Farmers faced with reduced discretionary cash kept a tight rein on living expenses, capital purchases and development, but the national model budget still shows very low profitability for sheep and beef farming.
In fact, farm earnings averaged just NZ$66,587 before tax and before paying for the value of any owner-operator labour. They are forecast to rise to only NZ$72,895 in 2011.
This same monitoring revealed that the average farm is being carried at a gross value of more than $4.7 million, 85% of which is the carrying value of land and buildings.
MAF is budgeting for these values to fall about 7% in 2011.
It said seasonal conditions dominated the financial performance of the sheep and beef sector in 2009/10. Mild lambing conditions resulted in a record lambing percentage but drought in Northland, Central Otago, North Otago, and South Canterbury reduced production and forced the early sale of stock in these regions.
Despite good demand for lamb the average price fell NZ$8.43 from 2008/09 and this has more than offset the increase in lambing percentage.
Cash operating surplus for the national sheep and beef model fell 12% in 2009/10, or $4.11 per stock unit, as a result of decreased income per stock unit and increased farm working expenses. It is predicted to fall a further 1% in 2010/11.
Dairy grazing makes up an increasing proportion of net cash income in both 2009/10 and 2010/11.
Interest expenses per stock unit have fallen as a result of lower interest rates flowing through to farm mortgages as they are renewed. But interest still takes more than NZ$53,000 per year of farm income on debt of some $680,000. MAF is not expecting any significant ability to pay down these debt levels.

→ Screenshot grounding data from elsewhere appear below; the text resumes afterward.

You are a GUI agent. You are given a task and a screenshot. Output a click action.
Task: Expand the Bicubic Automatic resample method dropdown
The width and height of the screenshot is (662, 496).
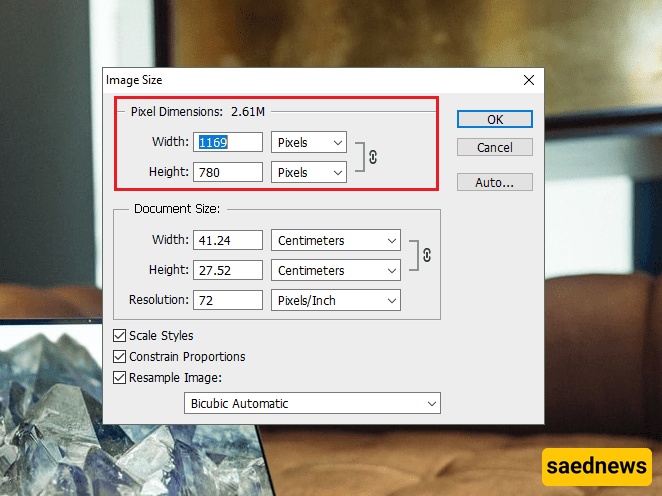pos(312,404)
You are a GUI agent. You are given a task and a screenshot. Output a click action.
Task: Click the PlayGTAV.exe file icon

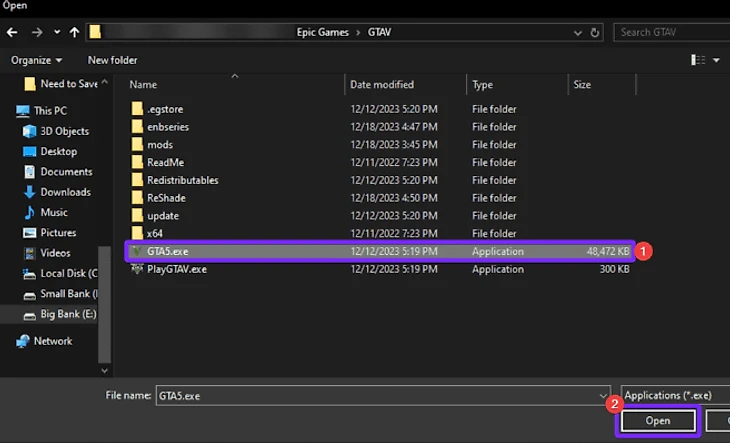coord(137,269)
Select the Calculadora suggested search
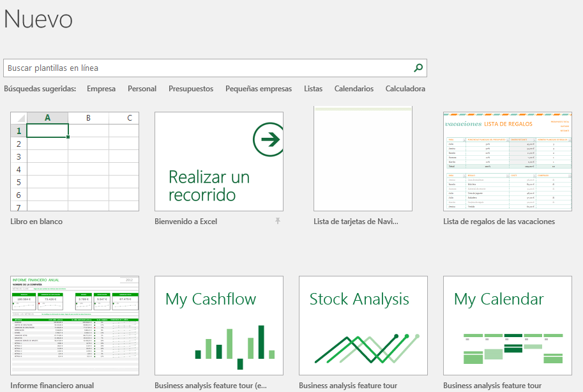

Low interest rates (7.8% on average liabilities) enable the debt to be serviced, but a rise of 2.5% - being the expected flowthrough of an OCR going from 2.5% to 5.0% in 2011 - could pose some serious strain on farm viability. Based on the MAF model for 2011, interest payments could rise by another NZ$17,000 per year, wiping out the expected farm surplus for re-investment, and reducing earnings before taxes to closer to NZ$55,000 per year per farm.
This monitoring shows that sheep and beef farms are not highly geared - liabilities represent only 20% of total asset values - but the very low profitability throws the recorded land values into serious question.
Assuming* such farms are currently earning only one third their proper level, and assuming* a fair return on the assets employed for a business like this should be at least 15% after tax, land values may be being carried at vastly overstated levels. To achieve that 15% return, land values for NZ$3.8 million would need to be written down by NZ$3.3 million or 87% to just NZ$0.5 million.
The long term inability of sheep and beef farms to earn an average return reinforces the view that such farms are being operated for their capital gain potential.
But the prospect for these continuing must be under severe question. Not only are buyers unwilling to play that game, the potential for limits on foreigners to become buyers undercuts the market, and banks have shown a sudden unwillingness to fund highly leveraged purchases.
Land carrying values are totally unrealistic in this MAF monitoring. The industry faces the risk of a major financial shock. These carrying values have all the hallmarks of an "extend-and-pretend" blindness by an entire industry, its bankers, and its regulator.
* These are our arbitary assumptions. Earnings are way too low when the business income barely covers a 'proper wage' for the working farmer. If farming should be a business (and the IRD assumes it is), over the medium term it should earn a normal business return.
Exactly what that is will be up for debate, but given the risks and effort required to earn a return in farming, 15% after tax seems hardly excessive.
Lifestyle goals in farming may be a valid additional benefit, but if that is the basis for tolerating current returns, then New Zealand sheep and beef farmers may better be described as a 'gentrified peasantry'.